Abstract Background Early administration of susceptible antibiotics is crucial in Gram-negative bacteremia (GNB), especially in immunocompromised patients. We aimed to explore risk factors and clinical outcomes of carbapenem non-susceptible (Carba-NS) GNB in patients with acute myelogenous leukemia (AML). Methods Cases of all GNB during induction or consolidation chemotherapy for AML in a 15-year period in a tertiary hospital were retrospectively reviewed. Independent risk factors for Carba-NS GNB were sought and its clinical outcomes were compared with those of carbapenem susceptible (Carba-S) GNB. Results Among 485 GNB cases from 930 patients, 440 (91%) were Carba-S and 45 (9%) were Carba-NS GNB. Frequent Carba-NS isolates were Stenotrophomonas maltophilia (n = 23), Pseudomonas aeruginosa (n = 11), and Acinetobacter baumannii (n = 10). Independent risk factors for Carba-NS GNB were carbapenem use at the onset of GNB (aOR [95% CI], 78.6 [24.4–252.8]; P < 0.001), the isolation of imipenem-resistant A. baumannii in the prior 1 year (aOR [95% CI], 14.6 [2.7–79.9]; P = 0.002), time interval from chemotherapy to GNB ≥20 days (aOR [95% CI], 4.7 [1.7–13.1]; P = 0.003), and length of hospital stay ≥30 days (aOR [95% CI], 3.4 [1.3–9.1]; P = 0.013).
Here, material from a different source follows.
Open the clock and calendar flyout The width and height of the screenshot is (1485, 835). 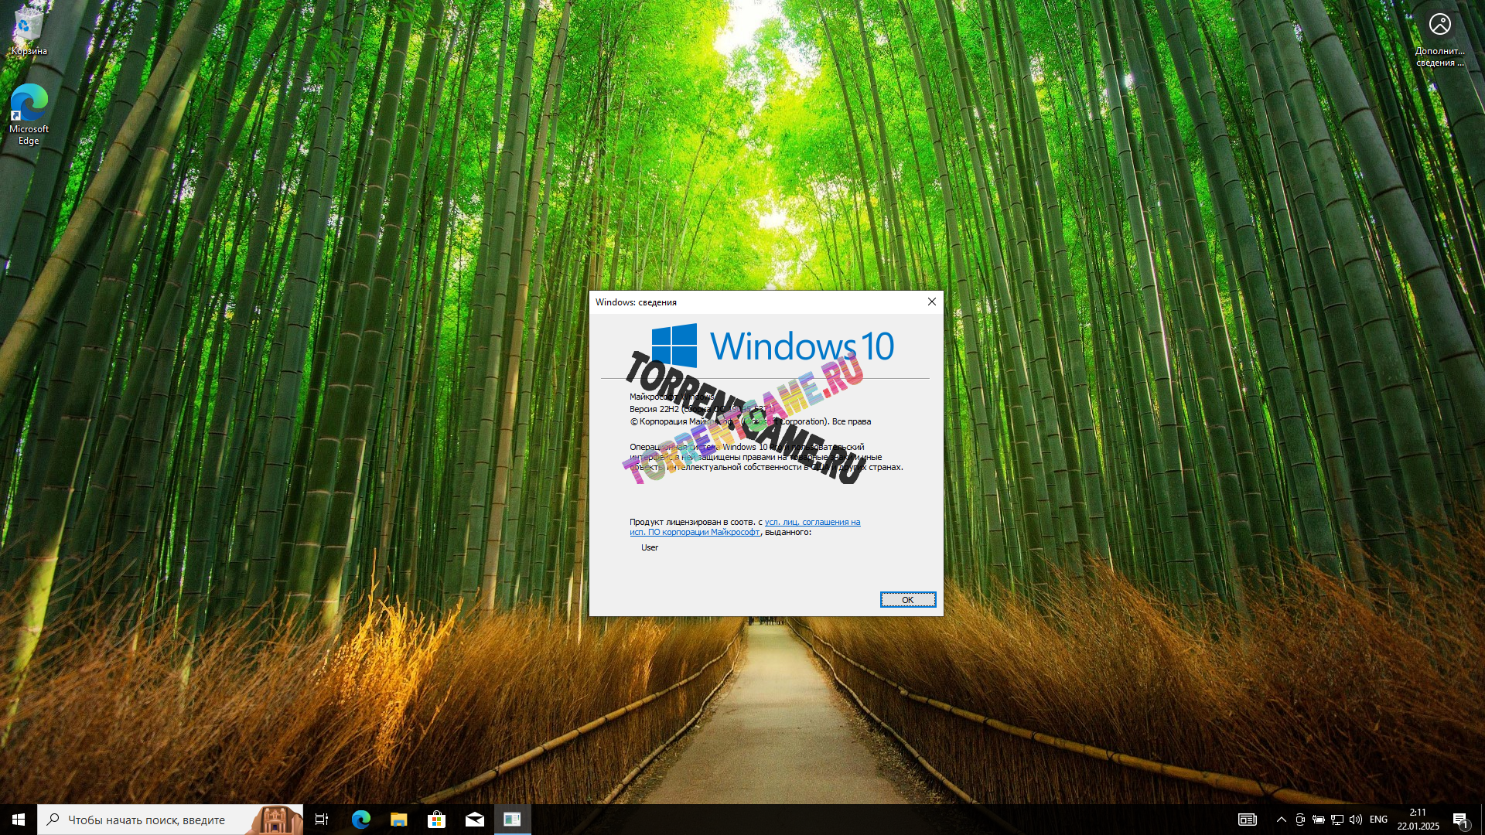click(1418, 820)
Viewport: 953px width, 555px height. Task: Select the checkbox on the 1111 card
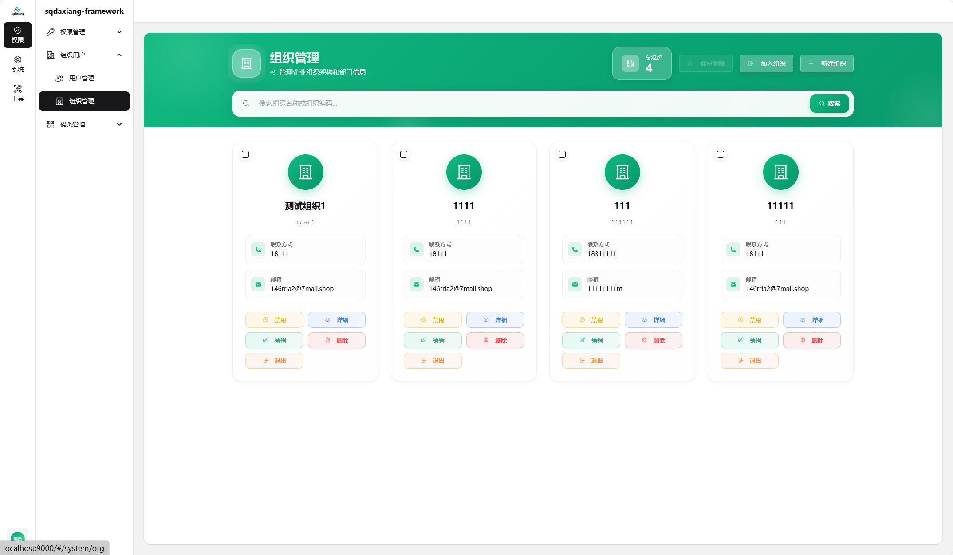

Except breakthrough GNBs which occurred during carbapenem treatment, the frequency of Carba-NS GNB was 48% (19/40) in cases having ≥2 risk factors other than carbapenem use. 30-day overall mortality (Carba-NS, 36% vs. Carba-S, 6%; P < 0.001) and in-hospital mortality (Carba-NS, 47% vs. Carba-S, 9%; P < 0.001) were significantly higher in Carba-NS GNB. Conclusion Carba-NS GNB in AML patients was independently associated with the use of carbapenem, the past isolation of resistant organism, and late onset of GNB, and its clinical outcomes were poorer than those of Carba-S GNB. Carba-NS organisms should be considered for antibiotic selection in AML patients having these risk factors. Disclosures All authors: No reported disclosures.